Bristol town.’
‘In that case, my good fellow,’ I answered, ‘ye can set Olympique Lyonnais Fotbalové Dres me ashore, for I have not far to go.’
‘We must e’en wait till the fog lifts,’ said Long John. ‘There’s only one place along POLO Atletico Madrid here, d’ye see, where we can land cargoes unquestioned. When it clears we shall turn her head Mats Naslund Tröja for it, but until we can take our bearings it is anxious work wi’ the sands under our lee.’
‘Keep a look-out there, Tom Baldock!’ cried Dicon to a man in the bows. ‘We are in the track of every Bristol ship, and though there’s so little wind, a high-sparred craft might catch a breeze which we miss.’
‘Sh!’ said Long John suddenly, holding up his hand in warning. ‘Sh!’
We listened with all our ears, but there was no sound, save the gentle wash of the unseen waves Liverpool Dresy against our sides.
‘Call the mate!’ whispered the seaman. ‘There’s a craft close by us. I heard the rattle of a rope upon her deck.’
Silas Bolitho was up in an instant, and we all stood straining our ears, and peering through the dense fog-bank. We had well-nigh made up our minds that it was a false alarm, and the mate was turning back in no very good humour, when Sunderland Dresy a clear loud bell sounded seven Ittihad times quite close to Maillot Diego Costa us, followed by a shrill whistle and a confused shouting and stamping.
‘It’s a King’s ship,’ growled the mate. ‘That’s seven bells, and the bo’sun is turning out the watch below.’
‘It was on our quarter,’ whispered one.
‘Nay, I think it was on our larboard bow,’ said another.
The mate held up his hand, and we all listened for some fresh sign of the whereabouts of our scurvy neighbour. The wind had freshened a little, and we were slipping through the water at four or five knots an hour. Of a sudden a hoarse voice was heard roaring at our very side. ‘‘Bout ship!’ it shouted. Rangers Hattar ‘Bear a hand on the lee-braces, there! Stand by the halliards! Bear a hand, ye lazy rogues, or I’ll be among ye with my cane, with a wannion to ye!’
‘It is Jeju United Dresy a King’s ship, sure enough, and she lies Belstaff Nowy Brad Kurtki just there,’ said Long John, pointing out over the quarter. ‘Merchant adventurers have civil tongues. It’s your blue-coated, gold-braided, swivel-eyed, quarter-deckers that talk of canes. Ha! did I not tell ye!’
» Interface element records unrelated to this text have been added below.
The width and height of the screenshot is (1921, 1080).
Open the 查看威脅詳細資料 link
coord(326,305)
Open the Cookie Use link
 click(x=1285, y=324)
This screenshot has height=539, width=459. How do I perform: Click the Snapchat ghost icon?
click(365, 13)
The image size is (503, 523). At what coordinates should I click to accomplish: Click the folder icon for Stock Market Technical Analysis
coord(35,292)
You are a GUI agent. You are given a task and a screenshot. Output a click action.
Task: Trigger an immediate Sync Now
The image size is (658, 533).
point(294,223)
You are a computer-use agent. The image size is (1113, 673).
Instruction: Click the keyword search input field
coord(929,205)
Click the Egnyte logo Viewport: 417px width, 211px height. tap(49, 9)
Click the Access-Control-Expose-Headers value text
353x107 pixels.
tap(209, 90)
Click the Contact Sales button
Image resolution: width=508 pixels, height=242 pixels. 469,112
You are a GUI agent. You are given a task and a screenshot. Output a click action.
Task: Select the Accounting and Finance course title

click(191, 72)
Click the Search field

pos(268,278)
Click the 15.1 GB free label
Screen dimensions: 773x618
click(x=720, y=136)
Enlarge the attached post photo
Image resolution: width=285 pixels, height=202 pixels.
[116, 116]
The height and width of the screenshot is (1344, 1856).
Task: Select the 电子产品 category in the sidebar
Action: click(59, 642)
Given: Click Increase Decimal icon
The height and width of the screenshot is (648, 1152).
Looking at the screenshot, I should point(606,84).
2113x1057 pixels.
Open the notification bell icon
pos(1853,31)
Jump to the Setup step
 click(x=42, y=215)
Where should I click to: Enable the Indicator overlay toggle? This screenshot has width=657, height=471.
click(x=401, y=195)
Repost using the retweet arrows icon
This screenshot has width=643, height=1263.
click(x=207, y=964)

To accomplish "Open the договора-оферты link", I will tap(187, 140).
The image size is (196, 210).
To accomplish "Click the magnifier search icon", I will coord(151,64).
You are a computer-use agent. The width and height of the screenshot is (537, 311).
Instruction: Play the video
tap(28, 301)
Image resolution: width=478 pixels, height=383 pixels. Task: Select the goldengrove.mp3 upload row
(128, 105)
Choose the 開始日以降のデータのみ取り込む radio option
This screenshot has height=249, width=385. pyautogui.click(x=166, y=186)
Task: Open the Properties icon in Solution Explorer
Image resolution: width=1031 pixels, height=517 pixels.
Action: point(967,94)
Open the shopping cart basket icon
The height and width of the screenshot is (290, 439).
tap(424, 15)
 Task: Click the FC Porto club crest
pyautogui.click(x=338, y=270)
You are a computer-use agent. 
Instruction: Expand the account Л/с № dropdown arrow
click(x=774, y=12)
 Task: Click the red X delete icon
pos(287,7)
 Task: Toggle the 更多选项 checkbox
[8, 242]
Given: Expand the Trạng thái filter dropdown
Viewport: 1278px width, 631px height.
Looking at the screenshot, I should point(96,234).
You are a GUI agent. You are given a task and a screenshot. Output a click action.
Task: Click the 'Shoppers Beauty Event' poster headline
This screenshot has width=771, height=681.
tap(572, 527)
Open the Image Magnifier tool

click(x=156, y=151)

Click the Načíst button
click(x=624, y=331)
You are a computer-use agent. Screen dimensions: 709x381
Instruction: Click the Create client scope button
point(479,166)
As he spoke, the white screen of vapour rolled up like the curtain in a playhouse, and uncovered a stately war-ship, lying so close that we could have thrown a biscuit aboard. Her long, lean, black hull rose and fell with a slow, graceful rhythm, while her beautiful spars and snow-white sails shot aloft until they were lost in the wreaths of fog which still hung around her. Nine bright brass cannons peeped out at us from her portholes. Above the line of hammocks, which hung like carded wool along her bulwarks, we could see the heads of the Seattle Dresy seamen staring down at us, and pointing us out Leo Komarov Tröja to each other. On the high poop stood an elderly officer with cocked hat and trim white wig, who at once whipped up his glass and gazed at us through it.